Review: Star Trek Into Darkness


Director: J.J. Abrams
Starring: Chris Pine, Benedict Cumberbatch, Zachary Quinto, Zoe Saldana, John Cho, Anton Yelchin, Simon Pegg, Karl Urban, Alice Eve
Rating: 3 out of 5 Starship Enterprises. I thought the first portion of the film was a prologue of sorts, important for everything to follow but unfortunately filled with uneven pacing and silly dialogue, making for a boring and hollow-feeling lead up to what is, eventually, an otherwise entertaining and visually exciting sequel packed with satisfying enough action and good performances all around.

This sequel tells the story of Captain Kirk being demoted for his reckless behavior, and being reinstated as part of a slightly too convoluted (but for objectivity’s sake I’ll instead say elaborate) plan to torpedo Cumberbatch’s criminal, John Harrison, hiding out on a Klingon planet. This not only threatens war with the Klingons but also opens up the can of dramatic worms of who truly is the bad guy–  a can of worms which, as messy and complex as it may have been, I really wish would have been opened up a lot sooner.

I know a lot of people really liked this movie. And to be fair, I did too, but not at first. The opening scene (trying to save a species from their own volcano) was filled with humor and suspense and the energy level from there just plummeted significantly. When the film finally got its footing, and by this I mean it finally stopped giving us necessary but dryly presented exposition and finally warp-sped towards its actual plot, I really enjoyed it. It found a rhythm and a steady pace that was severely lacking for me during all those scenes of set up.

Now, I’m the first to defend those kinds of scenes in movies, because they foreground the rest of the film’s narratives and themes. But something about the script and the speed of these scenes felt like the film was dragging its weight and seeking direction for too long, finally gaining momentum but not soon enough for me to say I loved it.

All that being said, Benedict Cumberbatch was amazing, the thickening plot was, once I understood it anyway, enthralling and the action was shot with Abrams’ typical visual mastery, turning everything to electric reds and icy blues. I did think the writing was weak, as I mentioned; the overly sentimentalized bromance between Spock and Kirk was almost mockingly overdone at times. The opening sequence at least foregrounded it nicely though, as sprawling as it was in doing so and as cheesy as it continued to be. Overall, I think the strengths of this sequel do outweigh the weaknesses, but I couldn’t forget the weaknesses even once they did become fewer and farther between.


3 thoughts on “Review: Star Trek Into Darkness

  1. Liked this one a lot and although not a lot of people will agree with me, that’s all fine and dandy. I had a good time, and I’ll leave it at that. Good review.
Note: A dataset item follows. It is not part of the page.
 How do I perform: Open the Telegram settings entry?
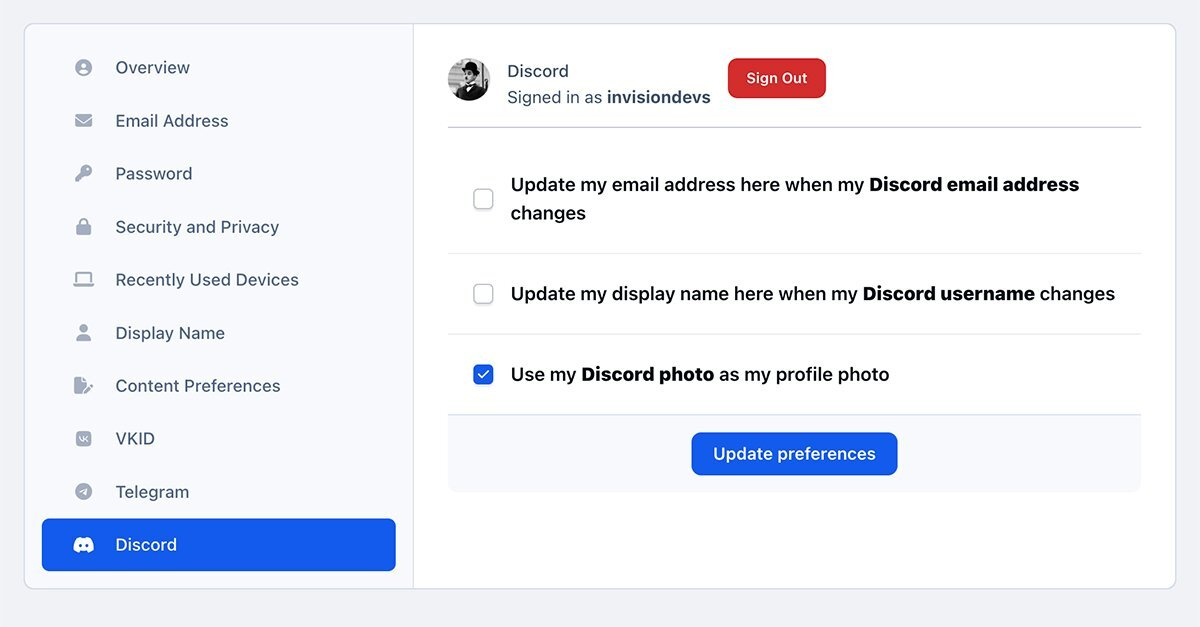coord(152,492)
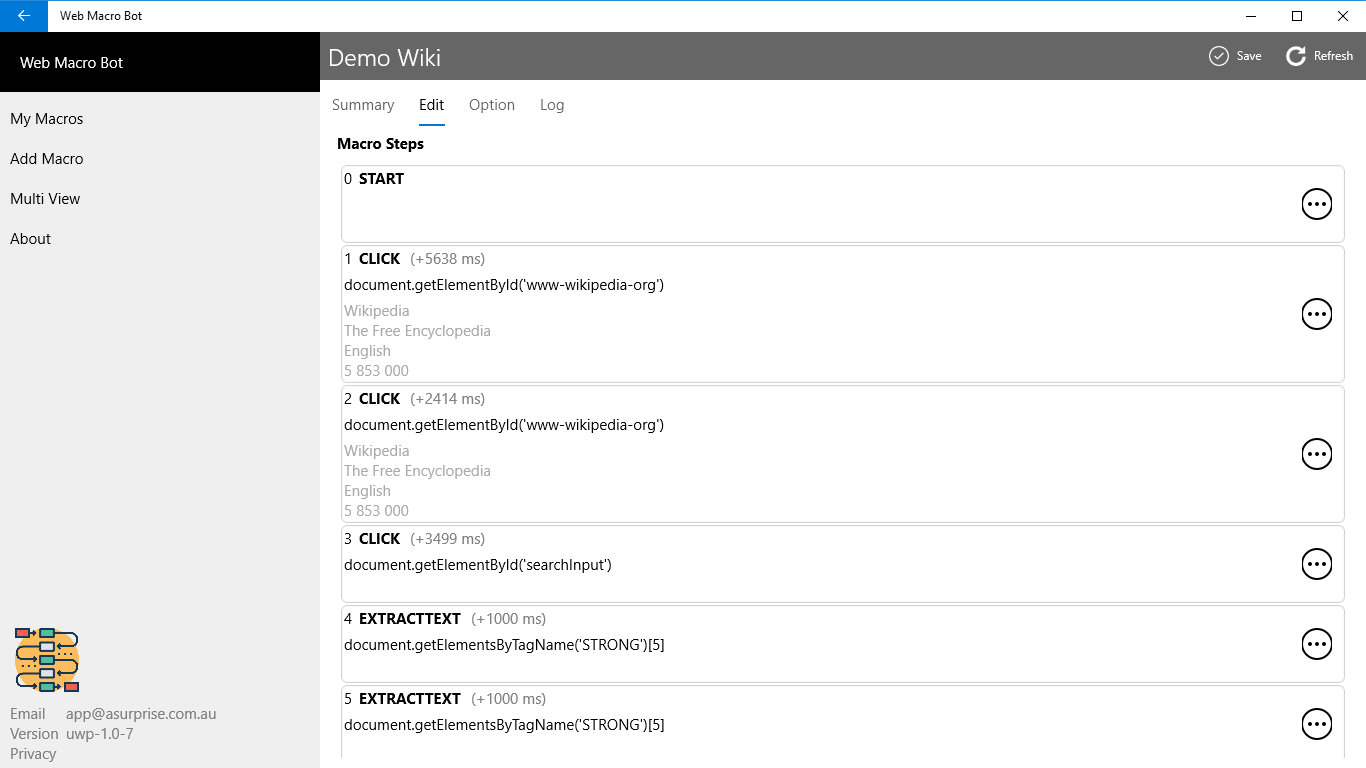
Task: Open more options for step 5 EXTRACTTEXT
Action: 1317,724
  2. It’s odd that you rated this lower than White House Down. I’ve seen both this and Star Trek Into Darkness and just visual scope/scale of special effects, this has got to win hands down. Plus the ensemble for the JJ Abrams Star Trek is really strong. It couldn’t have been an easy job to recast the Enterprise and they did a great job.

    To be fair, I never considered that the Spock/Kirk bromance was overly scripted and I think you have a point there. My take on it is that while the Spock and Kirk from these two movies don’t necessarily have convincing chemistry to justify this bromance for the ages, we’re supposed to infer that between films 1 and 2, Spock and Kirk did a lot of bonding and had a lot of unforgettable memories and just leave it at that. Like any remake/sequel, the characters are running along a historic template and they’re constrained as such.

    I also think the overly long exposition, as you say, is there for misdirection which worked with me. Some people saw Star Trek 2 which I believe this film remakes but I didn’t so I was surprised by the plot turns.

    As for White House Down, I agree that there was a certain comfort to sticking within the wheelhouse of Roland Emmerich’s specialties. I’ve seen almost everything of his since Independence Day and he is an auteur in his own right. Not a very well-respected one, but ID4 is, in my opinion, one of the great films of the 90’s, one of the greatest big budget films I’ve seen, and it’s interesting how he has spent most of the rest of his career recreating what worked with that film in various forms.